* Exercise brief *
Copy out the lines from the first one up to and including the line that contains "This screenshot has height=557, width=278.", without the pictures.

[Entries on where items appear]
>>>

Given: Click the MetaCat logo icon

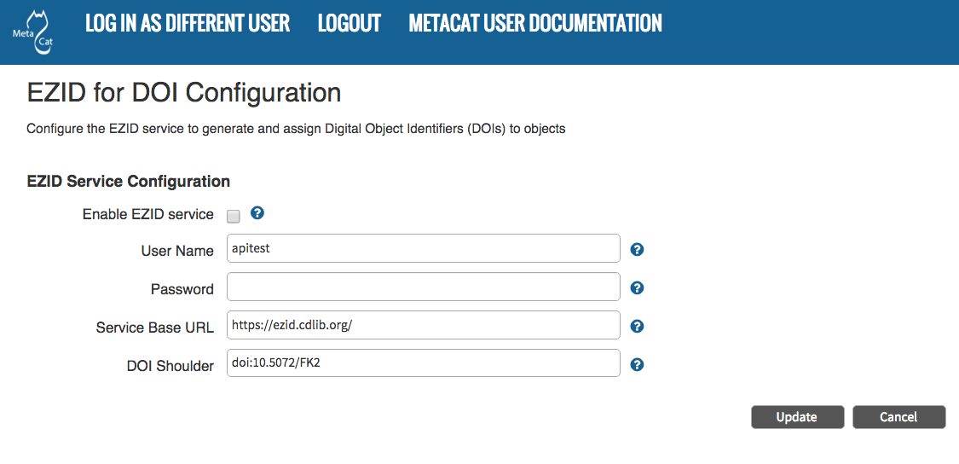Looking at the screenshot, I should [32, 32].
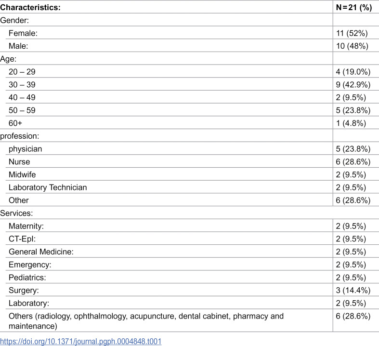This screenshot has height=346, width=379.
Task: Click the Age section heading
Action: tap(8, 59)
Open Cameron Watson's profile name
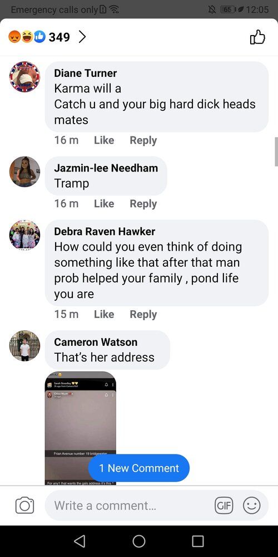This screenshot has height=557, width=278. (x=96, y=342)
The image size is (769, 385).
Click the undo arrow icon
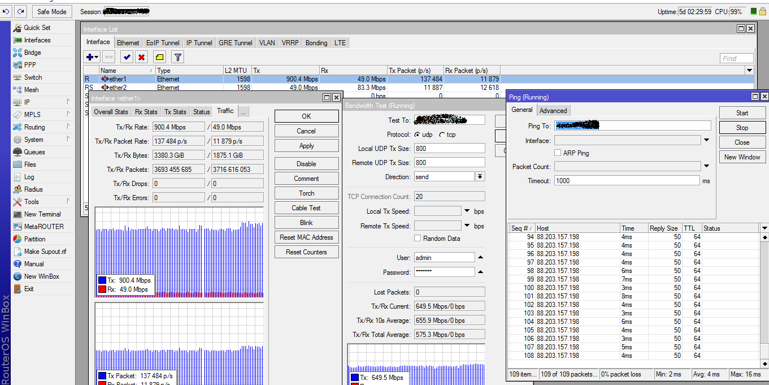click(6, 11)
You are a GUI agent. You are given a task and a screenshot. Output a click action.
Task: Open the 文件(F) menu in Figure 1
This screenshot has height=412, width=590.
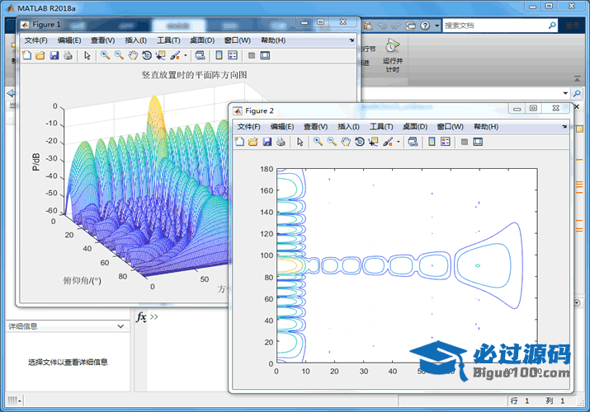pyautogui.click(x=37, y=40)
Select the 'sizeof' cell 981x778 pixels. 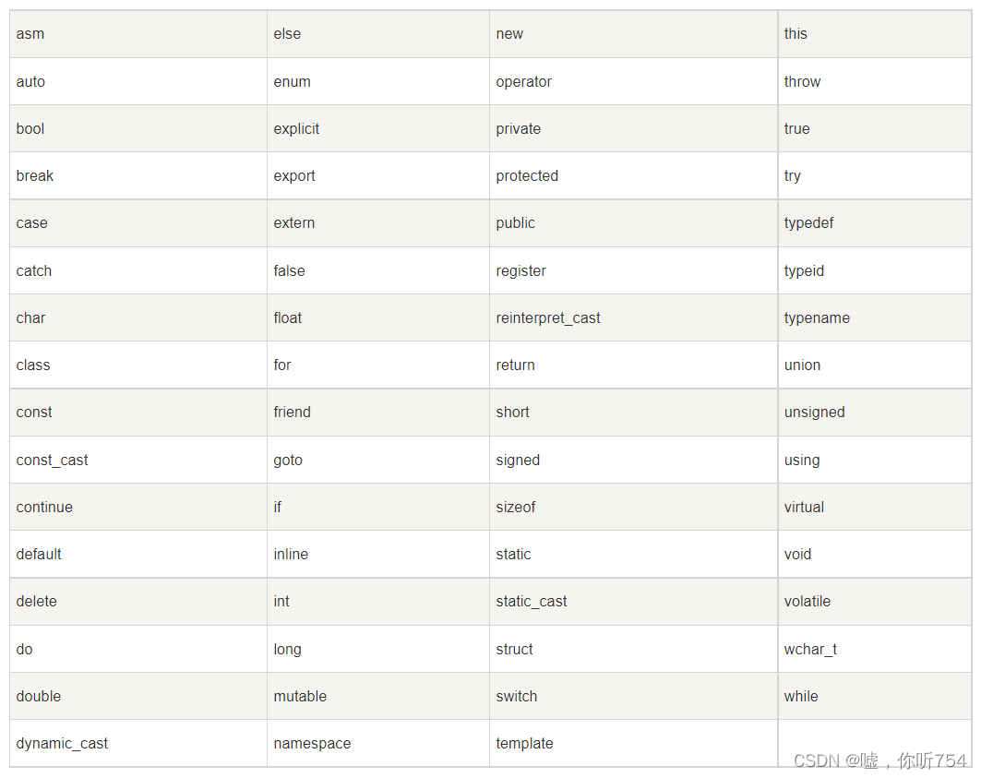(633, 507)
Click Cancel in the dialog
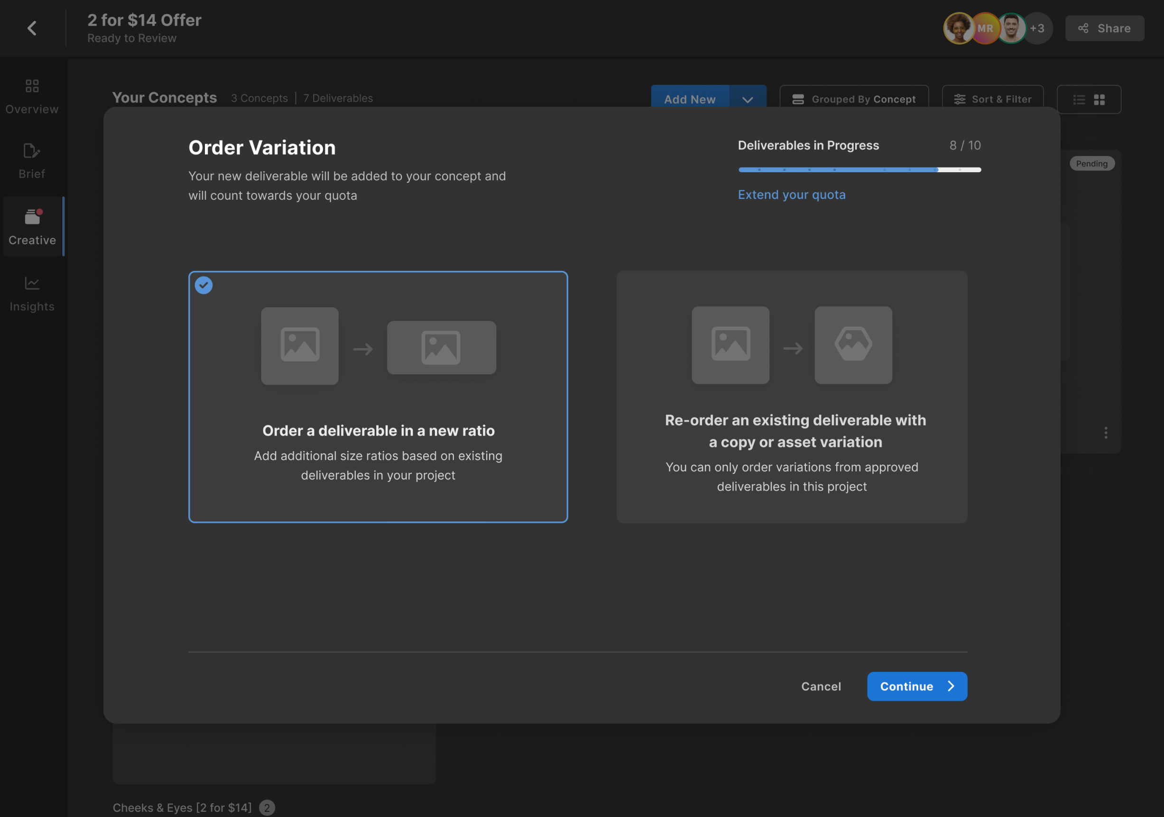The image size is (1164, 817). click(821, 686)
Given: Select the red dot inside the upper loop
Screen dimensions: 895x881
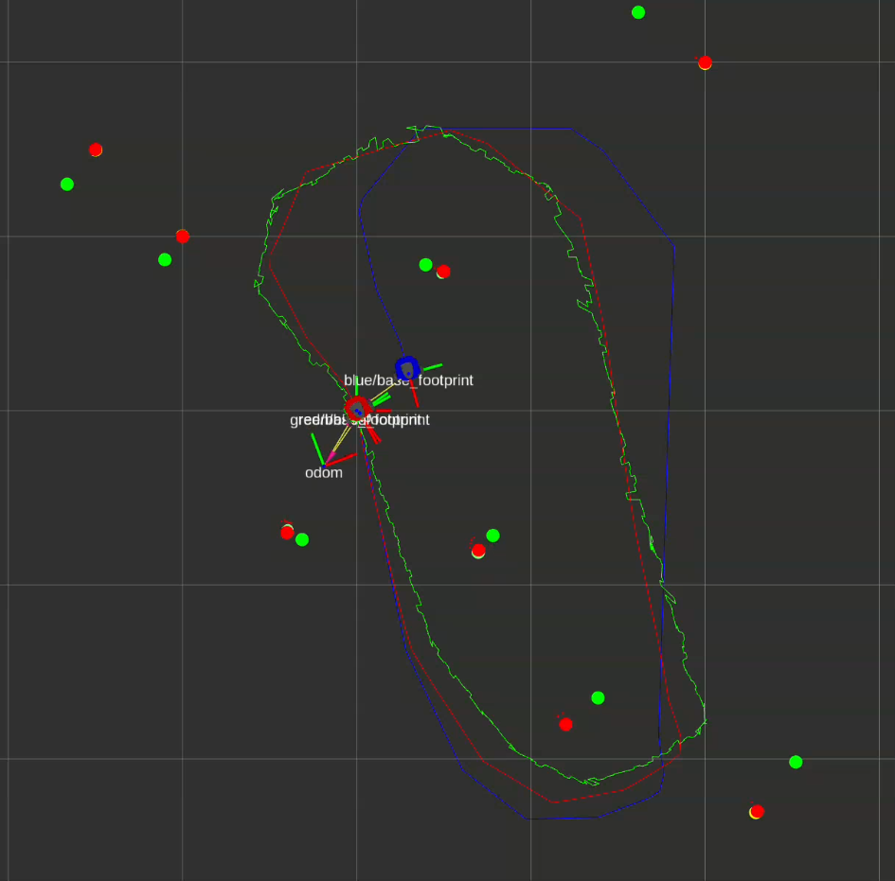Looking at the screenshot, I should click(443, 272).
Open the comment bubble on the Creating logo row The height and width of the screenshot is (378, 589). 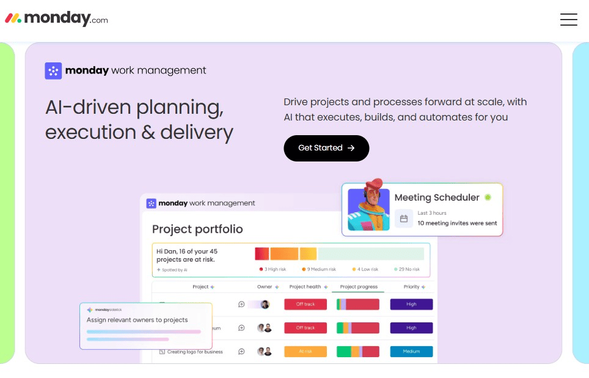coord(241,351)
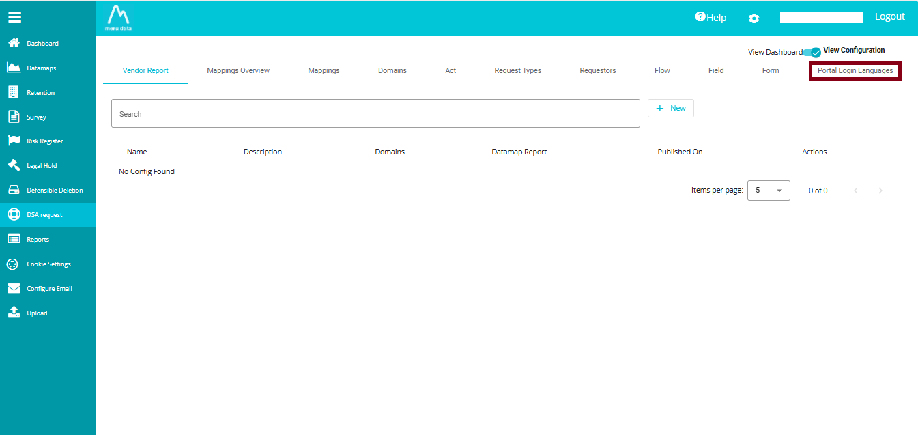This screenshot has width=918, height=435.
Task: Switch to the Mappings Overview tab
Action: tap(238, 70)
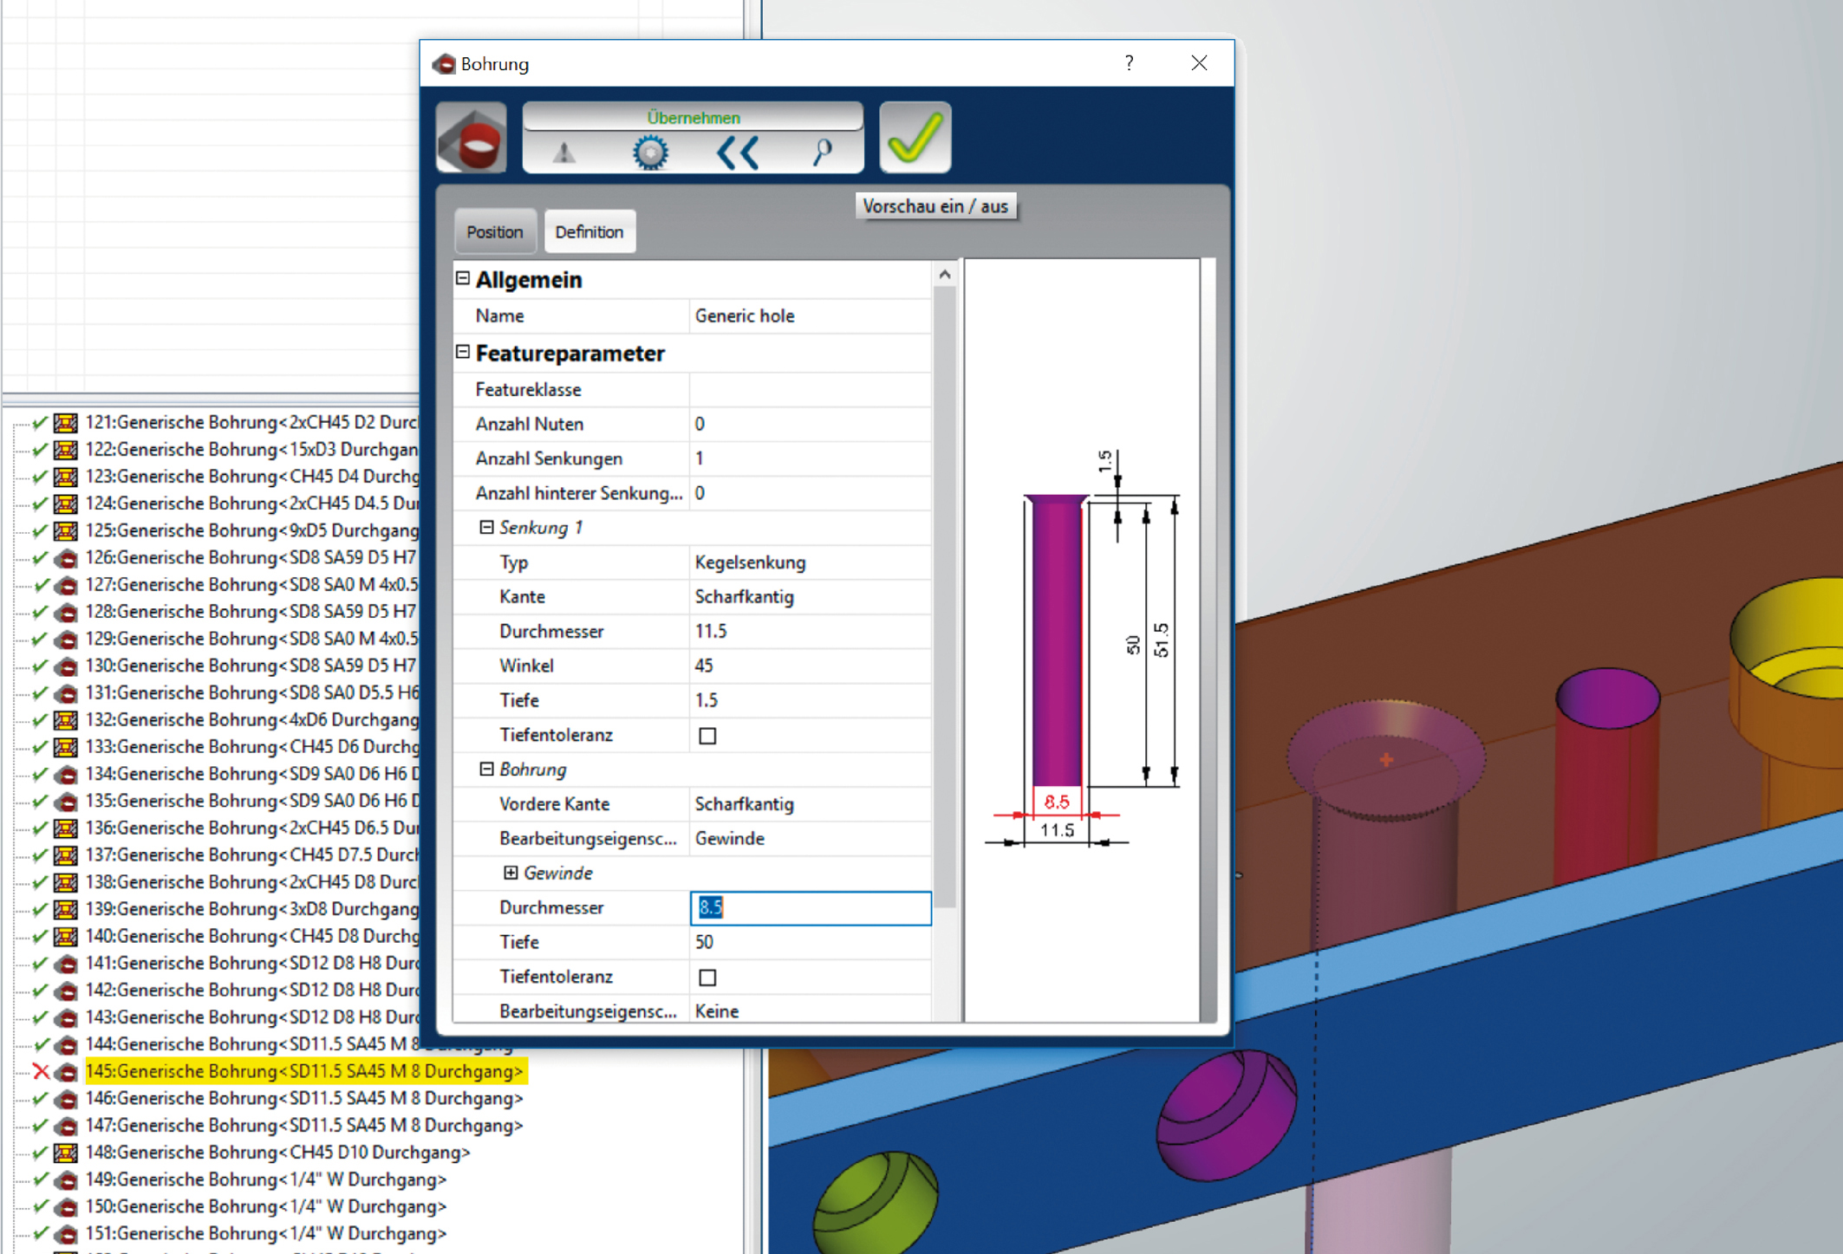Image resolution: width=1843 pixels, height=1254 pixels.
Task: Collapse the Allgemein section
Action: point(463,278)
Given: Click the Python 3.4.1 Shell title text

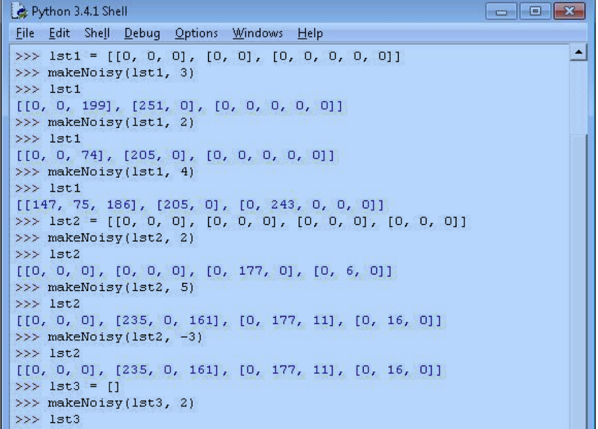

<<<

* Solution below *
Given: Click the MetaCat logo icon

Looking at the screenshot, I should [32, 32].
This screenshot has height=346, width=379.
Task: Click the Age section heading
Action: tap(8, 59)
Open Cameron Watson's profile name
This screenshot has height=557, width=278. (x=96, y=342)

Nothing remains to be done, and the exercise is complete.